End-to-end workflow design for scientists preparing genomic sequencing data for spatial analysis. A single wrong decision can corrupt months of research.
Role
Product Designer
Timeline
6 months
UI/UX Design
Design system
Prototyping
DATA VISUALIZATION

Impact & Results
2x
development efficiency
10
Sprints from concept to launch
User Testimonial
"User-friendly, fast, and conveniently accessible."
Data import: The first step is most fragile
Data import is where most workflows break down. Files are missing, formats are wrong, samples don't match. Rather than letting scientists discover these issues downstream after hours of processing, the import flow was designed to surface every failure immediately, with specific explanations and clear paths forward.
Multiple things could go wrong during data import.
This screen handles three simultaneous conditions — files still processing, a blocking error (minimum sample requirements not met), and a non-blocking warning (lab worksheets contain extraneous information that doesn't match DCC files). Each condition required a different response: one dismissible, one requiring the scientist to fix the file, one offering a binary choice (accept or remove). The design had to communicate severity, urgency, and action clearly, without collapsing everything into a single undifferentiated alert.
Quality Control: Where results make or break
Quality Control is the highest-stakes section of the workflow. An AOI that silently passes when it should fail will corrupt everything downstream. An AOI that's removed unnecessarily means lost data that took weeks to collect. The design had to make failures visible, explainable, and reversible while keeping scientists in control of every decision.
Normalization: A guided workflow environment
Normalization method selection is the most consequential decision in the workflow, where even experienced bioinformatic scientists disagree. Getting it wrong doesn't produce an obvious error; it produces results that look valid but aren't. The design challenge was building an interface that could make a confident recommendation when the data supported one and give the scientist enough context to override the system intelligently.
The iteration from v1 to v4 reflects a core design conviction: in high-stakes scientific contexts, trust is built by showing reasoning and respecting the scientist's expertise, not by simply asserting confidence.

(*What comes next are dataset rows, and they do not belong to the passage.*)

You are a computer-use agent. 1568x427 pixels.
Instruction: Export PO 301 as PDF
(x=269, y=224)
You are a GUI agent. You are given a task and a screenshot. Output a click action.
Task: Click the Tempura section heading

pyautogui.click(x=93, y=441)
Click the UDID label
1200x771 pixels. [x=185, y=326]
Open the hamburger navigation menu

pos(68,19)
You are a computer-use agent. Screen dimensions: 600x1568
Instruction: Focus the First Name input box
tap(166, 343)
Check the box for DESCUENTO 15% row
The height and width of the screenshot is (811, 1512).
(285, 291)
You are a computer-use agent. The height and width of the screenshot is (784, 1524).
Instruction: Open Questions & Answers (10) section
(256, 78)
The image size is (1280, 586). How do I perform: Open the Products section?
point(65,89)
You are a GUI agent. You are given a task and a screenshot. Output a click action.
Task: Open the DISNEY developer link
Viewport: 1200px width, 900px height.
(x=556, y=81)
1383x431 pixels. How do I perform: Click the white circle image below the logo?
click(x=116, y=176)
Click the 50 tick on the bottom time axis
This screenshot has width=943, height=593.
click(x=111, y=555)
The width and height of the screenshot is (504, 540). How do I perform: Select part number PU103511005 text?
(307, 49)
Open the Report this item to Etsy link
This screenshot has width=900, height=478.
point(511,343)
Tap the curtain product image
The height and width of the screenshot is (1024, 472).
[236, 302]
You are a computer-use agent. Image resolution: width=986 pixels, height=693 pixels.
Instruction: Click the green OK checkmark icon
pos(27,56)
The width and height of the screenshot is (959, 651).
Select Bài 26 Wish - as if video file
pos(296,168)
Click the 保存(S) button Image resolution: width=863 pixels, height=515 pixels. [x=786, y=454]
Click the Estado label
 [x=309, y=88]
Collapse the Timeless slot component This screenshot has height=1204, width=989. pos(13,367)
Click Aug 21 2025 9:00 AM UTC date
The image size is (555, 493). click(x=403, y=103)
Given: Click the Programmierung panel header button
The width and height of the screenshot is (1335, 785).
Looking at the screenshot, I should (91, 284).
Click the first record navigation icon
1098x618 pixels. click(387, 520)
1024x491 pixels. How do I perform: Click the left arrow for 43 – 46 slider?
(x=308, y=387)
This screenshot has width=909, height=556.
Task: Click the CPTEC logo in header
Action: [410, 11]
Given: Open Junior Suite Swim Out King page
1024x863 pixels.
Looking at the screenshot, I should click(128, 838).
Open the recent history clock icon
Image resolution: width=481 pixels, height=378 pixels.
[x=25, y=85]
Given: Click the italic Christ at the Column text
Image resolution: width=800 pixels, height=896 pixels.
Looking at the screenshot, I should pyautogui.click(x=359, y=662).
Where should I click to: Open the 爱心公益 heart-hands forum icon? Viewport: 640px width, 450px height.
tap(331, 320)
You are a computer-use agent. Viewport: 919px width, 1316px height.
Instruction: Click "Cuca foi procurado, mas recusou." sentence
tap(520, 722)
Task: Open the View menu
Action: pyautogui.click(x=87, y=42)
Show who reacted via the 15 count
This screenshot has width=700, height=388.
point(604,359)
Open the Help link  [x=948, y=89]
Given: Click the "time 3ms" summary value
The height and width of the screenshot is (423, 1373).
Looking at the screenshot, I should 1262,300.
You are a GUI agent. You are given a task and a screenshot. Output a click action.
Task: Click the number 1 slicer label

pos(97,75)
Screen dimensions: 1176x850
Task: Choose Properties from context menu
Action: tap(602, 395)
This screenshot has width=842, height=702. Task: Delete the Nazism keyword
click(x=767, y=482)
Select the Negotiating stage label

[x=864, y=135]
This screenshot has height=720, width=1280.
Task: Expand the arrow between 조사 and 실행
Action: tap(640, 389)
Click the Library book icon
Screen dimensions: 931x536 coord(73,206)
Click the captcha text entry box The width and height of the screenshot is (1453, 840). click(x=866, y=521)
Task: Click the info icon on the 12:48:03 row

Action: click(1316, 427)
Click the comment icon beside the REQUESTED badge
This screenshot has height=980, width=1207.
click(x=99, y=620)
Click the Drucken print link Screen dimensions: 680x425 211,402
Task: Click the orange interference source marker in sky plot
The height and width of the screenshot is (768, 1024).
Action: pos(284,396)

Analysis: Catching errors before they make their way downstream
Setting up a valid differential expression comparison requires simultaneous awareness of sample attributes, tissue types, group sizes, and statistical validity. The analysis builder was designed to make this process navigable for scientists at every expertise level, providing guidance and catching configuration errors before they became scientific ones.
The most important guardrail in the comparison setup system is catching a configuration error before it produces misleading results.
Components built to scale
Every new component designed for this project — alert banners, status indicators, chart variants, confirmation modals — was built to be reusable across future features. This was built to give engineering to build the next iteration faster.

1 consistent pattern for 3 severity levels. The Alert Flag component was designed to communicate urgency without interrupting the workflow unnecessarily. A color bar serves as the primary semantic signal, consistent typography and real-space padding that keep messages legible at a glance.
Error (red) — blocking. The scientist must resolve this before proceeding.
Alert (amber) — non-blocking but consequential. The scientist can continue, but should be aware.
Guidance (blue) — informational.
Built once, used everywhere.
Key Takeaways
Designing for a high-stakes scientific workflow meant designing for every way it could go wrong in addition to the happy path. The most meaningful design decisions in this project weren't the hero screens; they were the error states, the confirmation dialogs, the validation messages, and the moments where the system caught a mistake before it became a problem that affects scientific research.
This project established a component library and interaction pattern language that the engineering team built against for subsequent features, shaping how ROSALIND approaches guided, trustworthy UX across the platform.